Tom McPhail, of brokers Hargreaves Lansdown, says: "We have seen cases where the insurance company is saying in principle we will allow you to take 100% of the first year's contributions."

That was, in principle, allowed by the regulator, he said.

Mr Donald said big upfront deductions from personal pensions, to pay for commissions, had been driven out in the industry clean-up over the past decade, but were effectively reappearing with consultancy charging.

"They are allowed to spread the charge by taking it out of premiums over the first year or beyond, so you could have a situation where the adviser's costs are taking a significant amount of money out of the individual's pension pot.

"The risk is that people will sell group pensions on the 'never never' – the employer doesn't pay any fees, the employee pays it all out of contributions – and it is going back to where we were 20 years ago."

Mr Glancy said: "If consultancy charging goes, a large part of the advice market will go because a large proportion of employers won't pay fees or can't afford to.

"So, with 800,000 firms set up to enrol for the first time, there is a good chance employers will end up with a high-charging scheme and poor returns.

"If we get the advisers out, who's going to help them? The rules are not sufficiently robust.

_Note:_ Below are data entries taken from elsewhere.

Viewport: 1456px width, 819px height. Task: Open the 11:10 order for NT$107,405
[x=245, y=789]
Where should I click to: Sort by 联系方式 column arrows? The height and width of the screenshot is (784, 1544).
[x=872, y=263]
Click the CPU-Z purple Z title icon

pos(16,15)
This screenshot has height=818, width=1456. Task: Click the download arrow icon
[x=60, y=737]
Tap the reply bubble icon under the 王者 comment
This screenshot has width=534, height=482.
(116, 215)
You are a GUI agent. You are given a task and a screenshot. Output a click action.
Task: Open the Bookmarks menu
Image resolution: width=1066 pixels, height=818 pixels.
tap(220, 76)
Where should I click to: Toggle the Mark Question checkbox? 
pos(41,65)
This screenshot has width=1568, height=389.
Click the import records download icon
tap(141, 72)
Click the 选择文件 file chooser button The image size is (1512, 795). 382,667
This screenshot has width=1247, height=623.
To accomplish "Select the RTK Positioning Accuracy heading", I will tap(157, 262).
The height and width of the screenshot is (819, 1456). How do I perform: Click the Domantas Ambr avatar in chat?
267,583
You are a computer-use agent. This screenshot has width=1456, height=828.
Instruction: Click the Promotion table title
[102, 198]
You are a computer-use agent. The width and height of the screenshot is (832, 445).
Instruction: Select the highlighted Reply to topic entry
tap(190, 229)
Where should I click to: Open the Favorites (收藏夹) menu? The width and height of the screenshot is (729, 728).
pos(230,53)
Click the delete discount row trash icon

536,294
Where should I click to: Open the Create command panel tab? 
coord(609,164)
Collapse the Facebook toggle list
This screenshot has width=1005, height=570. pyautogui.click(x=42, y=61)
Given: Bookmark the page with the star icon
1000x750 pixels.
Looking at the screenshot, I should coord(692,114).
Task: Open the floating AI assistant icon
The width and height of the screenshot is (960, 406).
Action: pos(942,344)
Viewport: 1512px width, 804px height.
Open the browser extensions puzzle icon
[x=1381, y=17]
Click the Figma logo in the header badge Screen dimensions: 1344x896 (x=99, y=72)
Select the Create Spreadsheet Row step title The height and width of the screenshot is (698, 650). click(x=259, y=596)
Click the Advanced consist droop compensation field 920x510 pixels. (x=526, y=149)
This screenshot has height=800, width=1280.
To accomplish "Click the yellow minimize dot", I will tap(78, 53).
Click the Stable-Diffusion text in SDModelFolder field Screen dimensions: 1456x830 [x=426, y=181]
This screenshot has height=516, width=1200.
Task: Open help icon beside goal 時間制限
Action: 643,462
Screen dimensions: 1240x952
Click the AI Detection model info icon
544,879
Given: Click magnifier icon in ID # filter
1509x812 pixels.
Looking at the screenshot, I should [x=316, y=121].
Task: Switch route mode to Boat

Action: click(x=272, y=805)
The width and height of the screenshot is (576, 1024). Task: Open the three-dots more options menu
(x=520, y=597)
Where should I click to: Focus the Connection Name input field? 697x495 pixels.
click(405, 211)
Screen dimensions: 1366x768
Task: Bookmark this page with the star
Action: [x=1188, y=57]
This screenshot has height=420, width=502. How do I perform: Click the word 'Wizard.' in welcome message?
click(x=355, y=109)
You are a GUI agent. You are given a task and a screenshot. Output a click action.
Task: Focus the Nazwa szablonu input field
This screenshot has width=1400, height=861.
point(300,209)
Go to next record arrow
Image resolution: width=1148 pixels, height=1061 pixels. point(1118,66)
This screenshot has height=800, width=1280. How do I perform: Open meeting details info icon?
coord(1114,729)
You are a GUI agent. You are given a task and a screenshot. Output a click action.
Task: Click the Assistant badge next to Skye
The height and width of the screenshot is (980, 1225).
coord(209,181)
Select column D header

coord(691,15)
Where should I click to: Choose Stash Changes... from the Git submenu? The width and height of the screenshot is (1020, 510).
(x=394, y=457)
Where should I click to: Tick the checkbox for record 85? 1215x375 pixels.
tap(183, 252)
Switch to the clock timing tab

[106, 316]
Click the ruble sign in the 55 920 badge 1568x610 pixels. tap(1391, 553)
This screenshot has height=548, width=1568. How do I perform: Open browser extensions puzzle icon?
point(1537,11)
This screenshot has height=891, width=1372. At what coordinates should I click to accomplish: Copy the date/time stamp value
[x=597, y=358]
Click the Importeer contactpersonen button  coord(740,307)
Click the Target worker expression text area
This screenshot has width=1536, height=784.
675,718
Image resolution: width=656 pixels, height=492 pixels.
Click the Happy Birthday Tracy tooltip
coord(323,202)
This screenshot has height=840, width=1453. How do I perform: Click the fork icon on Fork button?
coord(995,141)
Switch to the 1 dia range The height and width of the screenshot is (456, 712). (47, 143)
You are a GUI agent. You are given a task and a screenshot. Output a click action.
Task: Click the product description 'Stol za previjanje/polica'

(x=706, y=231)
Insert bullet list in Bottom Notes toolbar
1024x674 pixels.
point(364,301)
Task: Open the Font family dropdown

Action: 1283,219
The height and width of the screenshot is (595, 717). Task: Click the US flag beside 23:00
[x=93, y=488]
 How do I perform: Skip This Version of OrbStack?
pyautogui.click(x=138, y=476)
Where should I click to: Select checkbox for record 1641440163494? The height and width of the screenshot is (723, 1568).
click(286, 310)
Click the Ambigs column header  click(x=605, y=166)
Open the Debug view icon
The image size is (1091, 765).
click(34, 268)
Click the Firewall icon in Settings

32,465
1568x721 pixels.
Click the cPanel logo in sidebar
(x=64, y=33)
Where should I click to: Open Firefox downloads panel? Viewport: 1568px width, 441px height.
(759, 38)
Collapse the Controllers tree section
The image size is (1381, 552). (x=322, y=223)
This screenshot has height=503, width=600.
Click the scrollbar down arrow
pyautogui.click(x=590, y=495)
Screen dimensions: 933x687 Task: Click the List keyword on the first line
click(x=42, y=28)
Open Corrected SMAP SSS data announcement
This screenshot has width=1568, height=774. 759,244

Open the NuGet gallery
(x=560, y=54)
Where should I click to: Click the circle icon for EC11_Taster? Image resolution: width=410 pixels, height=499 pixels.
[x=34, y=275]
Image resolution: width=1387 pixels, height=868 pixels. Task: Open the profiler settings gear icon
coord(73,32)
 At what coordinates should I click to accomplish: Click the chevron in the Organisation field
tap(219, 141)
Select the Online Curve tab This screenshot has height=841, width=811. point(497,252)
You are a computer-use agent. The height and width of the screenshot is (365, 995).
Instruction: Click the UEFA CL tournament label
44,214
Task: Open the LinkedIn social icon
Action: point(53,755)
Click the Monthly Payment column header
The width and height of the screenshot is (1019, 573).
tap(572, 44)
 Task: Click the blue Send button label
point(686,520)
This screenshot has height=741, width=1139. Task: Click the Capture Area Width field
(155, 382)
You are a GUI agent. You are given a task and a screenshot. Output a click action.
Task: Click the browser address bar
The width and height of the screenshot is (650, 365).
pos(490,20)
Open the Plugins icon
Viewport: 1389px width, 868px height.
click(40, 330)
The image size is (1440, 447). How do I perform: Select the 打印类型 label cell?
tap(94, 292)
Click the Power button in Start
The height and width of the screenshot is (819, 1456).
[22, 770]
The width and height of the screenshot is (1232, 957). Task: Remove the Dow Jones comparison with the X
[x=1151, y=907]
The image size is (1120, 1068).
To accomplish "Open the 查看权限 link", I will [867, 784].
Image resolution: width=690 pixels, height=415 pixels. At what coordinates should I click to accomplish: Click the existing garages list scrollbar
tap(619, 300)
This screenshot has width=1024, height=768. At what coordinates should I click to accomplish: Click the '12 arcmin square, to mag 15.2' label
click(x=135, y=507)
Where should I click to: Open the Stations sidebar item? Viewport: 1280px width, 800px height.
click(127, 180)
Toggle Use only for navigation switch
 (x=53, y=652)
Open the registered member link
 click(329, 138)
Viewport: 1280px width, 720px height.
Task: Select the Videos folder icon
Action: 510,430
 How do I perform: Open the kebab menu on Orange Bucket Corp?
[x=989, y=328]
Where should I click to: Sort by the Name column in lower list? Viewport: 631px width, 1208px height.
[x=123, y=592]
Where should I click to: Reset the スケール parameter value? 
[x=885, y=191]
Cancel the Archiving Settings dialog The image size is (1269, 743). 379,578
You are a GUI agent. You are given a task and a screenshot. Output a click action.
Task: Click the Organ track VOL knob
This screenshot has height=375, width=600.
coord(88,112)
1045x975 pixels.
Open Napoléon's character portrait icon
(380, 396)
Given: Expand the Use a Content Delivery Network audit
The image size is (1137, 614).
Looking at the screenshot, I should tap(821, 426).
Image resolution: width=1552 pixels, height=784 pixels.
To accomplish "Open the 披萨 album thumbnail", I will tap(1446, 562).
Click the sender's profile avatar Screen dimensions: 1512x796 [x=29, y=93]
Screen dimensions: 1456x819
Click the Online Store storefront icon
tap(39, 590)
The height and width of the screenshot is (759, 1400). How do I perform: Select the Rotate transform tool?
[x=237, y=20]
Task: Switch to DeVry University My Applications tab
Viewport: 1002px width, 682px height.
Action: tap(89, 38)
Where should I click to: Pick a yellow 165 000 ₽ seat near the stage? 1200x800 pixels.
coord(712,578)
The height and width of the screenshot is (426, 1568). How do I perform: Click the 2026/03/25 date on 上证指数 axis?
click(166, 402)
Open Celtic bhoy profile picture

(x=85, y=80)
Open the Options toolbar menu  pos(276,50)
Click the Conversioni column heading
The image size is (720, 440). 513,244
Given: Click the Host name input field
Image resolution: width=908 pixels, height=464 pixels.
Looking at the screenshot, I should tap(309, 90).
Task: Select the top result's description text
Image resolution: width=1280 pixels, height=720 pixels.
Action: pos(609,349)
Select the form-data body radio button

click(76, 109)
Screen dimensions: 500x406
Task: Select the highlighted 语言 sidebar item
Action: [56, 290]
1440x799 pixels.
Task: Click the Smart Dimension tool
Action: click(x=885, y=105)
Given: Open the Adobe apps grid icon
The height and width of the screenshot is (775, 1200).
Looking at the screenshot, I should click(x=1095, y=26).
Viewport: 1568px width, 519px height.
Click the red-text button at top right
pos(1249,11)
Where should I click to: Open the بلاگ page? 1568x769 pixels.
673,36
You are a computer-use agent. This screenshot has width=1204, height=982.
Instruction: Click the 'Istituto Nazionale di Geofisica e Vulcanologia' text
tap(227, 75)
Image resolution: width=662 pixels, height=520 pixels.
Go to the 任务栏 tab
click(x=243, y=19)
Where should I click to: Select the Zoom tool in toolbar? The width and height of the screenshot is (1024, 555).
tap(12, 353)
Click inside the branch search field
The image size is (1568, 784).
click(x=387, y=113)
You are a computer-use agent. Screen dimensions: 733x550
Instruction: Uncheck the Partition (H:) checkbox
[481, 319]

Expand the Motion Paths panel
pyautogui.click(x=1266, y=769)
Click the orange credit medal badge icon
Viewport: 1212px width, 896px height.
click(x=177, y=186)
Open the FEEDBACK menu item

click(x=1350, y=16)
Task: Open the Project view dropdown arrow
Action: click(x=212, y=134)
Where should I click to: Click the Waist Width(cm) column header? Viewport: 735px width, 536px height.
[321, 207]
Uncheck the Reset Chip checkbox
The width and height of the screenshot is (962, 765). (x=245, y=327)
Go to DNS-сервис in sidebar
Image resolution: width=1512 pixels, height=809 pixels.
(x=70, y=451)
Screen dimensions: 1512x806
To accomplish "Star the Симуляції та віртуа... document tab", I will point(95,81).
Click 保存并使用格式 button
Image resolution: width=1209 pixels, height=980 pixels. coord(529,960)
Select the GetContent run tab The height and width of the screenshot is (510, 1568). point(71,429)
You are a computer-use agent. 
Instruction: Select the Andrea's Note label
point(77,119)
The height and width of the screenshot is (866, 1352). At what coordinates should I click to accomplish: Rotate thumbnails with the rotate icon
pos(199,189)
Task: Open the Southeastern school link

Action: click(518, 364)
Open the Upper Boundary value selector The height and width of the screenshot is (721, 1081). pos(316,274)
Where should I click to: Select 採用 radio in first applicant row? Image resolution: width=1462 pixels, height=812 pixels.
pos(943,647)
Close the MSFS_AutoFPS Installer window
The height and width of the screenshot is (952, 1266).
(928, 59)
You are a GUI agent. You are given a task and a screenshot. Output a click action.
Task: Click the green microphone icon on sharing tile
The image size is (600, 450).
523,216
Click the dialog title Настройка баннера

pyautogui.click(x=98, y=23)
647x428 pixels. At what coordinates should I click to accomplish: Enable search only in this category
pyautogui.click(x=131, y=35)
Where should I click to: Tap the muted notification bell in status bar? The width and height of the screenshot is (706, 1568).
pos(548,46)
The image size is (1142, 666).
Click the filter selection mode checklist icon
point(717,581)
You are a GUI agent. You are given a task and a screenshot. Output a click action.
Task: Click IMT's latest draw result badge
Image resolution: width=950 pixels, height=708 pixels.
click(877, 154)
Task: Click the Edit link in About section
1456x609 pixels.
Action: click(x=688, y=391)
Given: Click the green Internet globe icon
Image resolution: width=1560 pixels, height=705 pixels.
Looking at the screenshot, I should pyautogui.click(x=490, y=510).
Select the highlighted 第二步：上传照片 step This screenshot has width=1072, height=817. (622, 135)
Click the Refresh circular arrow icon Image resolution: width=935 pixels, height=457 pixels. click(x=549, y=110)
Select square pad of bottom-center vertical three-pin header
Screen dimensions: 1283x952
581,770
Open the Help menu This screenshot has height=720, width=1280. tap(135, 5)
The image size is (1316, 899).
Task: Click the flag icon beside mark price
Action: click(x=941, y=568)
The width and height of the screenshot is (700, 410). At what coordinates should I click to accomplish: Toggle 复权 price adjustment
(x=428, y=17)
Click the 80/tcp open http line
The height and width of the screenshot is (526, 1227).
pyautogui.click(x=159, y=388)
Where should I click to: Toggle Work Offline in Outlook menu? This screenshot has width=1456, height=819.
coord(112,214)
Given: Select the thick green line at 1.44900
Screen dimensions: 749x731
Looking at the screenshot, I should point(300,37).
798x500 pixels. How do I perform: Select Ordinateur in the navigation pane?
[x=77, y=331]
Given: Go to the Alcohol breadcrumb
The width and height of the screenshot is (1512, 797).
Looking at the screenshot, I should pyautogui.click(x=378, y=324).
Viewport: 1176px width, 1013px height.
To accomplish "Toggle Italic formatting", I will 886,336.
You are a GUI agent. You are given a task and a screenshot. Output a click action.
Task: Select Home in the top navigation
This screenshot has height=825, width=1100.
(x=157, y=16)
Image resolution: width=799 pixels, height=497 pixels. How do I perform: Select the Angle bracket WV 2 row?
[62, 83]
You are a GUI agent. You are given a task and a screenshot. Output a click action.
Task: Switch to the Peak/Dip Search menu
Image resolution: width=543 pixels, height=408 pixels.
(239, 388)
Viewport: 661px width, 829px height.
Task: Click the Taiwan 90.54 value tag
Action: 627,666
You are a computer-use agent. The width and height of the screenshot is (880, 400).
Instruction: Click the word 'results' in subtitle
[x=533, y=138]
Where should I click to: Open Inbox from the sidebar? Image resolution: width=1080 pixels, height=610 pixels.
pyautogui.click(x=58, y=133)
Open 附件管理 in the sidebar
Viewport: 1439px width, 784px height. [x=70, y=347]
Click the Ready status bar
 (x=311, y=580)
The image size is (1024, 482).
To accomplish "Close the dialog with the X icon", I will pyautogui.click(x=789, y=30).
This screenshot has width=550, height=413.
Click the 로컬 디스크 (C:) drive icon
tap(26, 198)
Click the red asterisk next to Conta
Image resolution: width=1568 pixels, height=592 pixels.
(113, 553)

At the moment you are permitted to take a percentage of the fund, a percentage of the premium or pounds and pence, and that could be quite a disproportionately large amount."

The debate over advice charges has so far been confined to the industry media, with political concern focusing on the issue of annual management charges.

Mr McPhail says: "The Department for Work and Pensions says employers should not have to pay fees, and is identifying ways of simplifying compliance with auto-enrolment.

"In the meantime, the FSA has said consultancy charging is OK and advisers can still charge fees – but no-one has quite worked out what it is appropriate to charge [scheme] members for.

"The crucial thing is to make sure people get what they pay for."

Industry expert Steve Bee of Paradigm Pensions said employees would question what they were being charged for.

He said: "If all they are doing is being put into a tracker fund, they might think it's not good value. One way round it is price-capping."

A price cap is one option thought to be under consideration by Pensions Minister Steve Webb, widely seen as better informed than any of his 14 Labour predecessors in 13 years. He has promised to respond to the concerns in April.

Morten Nilsson, chief executive of Now:Pensions, the Danish group offering a low-cost scheme to UK firms, commented: "For me the problem with consultancy charging is it is more transparent than commission but it works a bit the same way.

"If it is something that has an ongoing structure, then you need to get an ongoing benefit out of it also.

"The fee levels have to be appropriate to the benefits being delivered."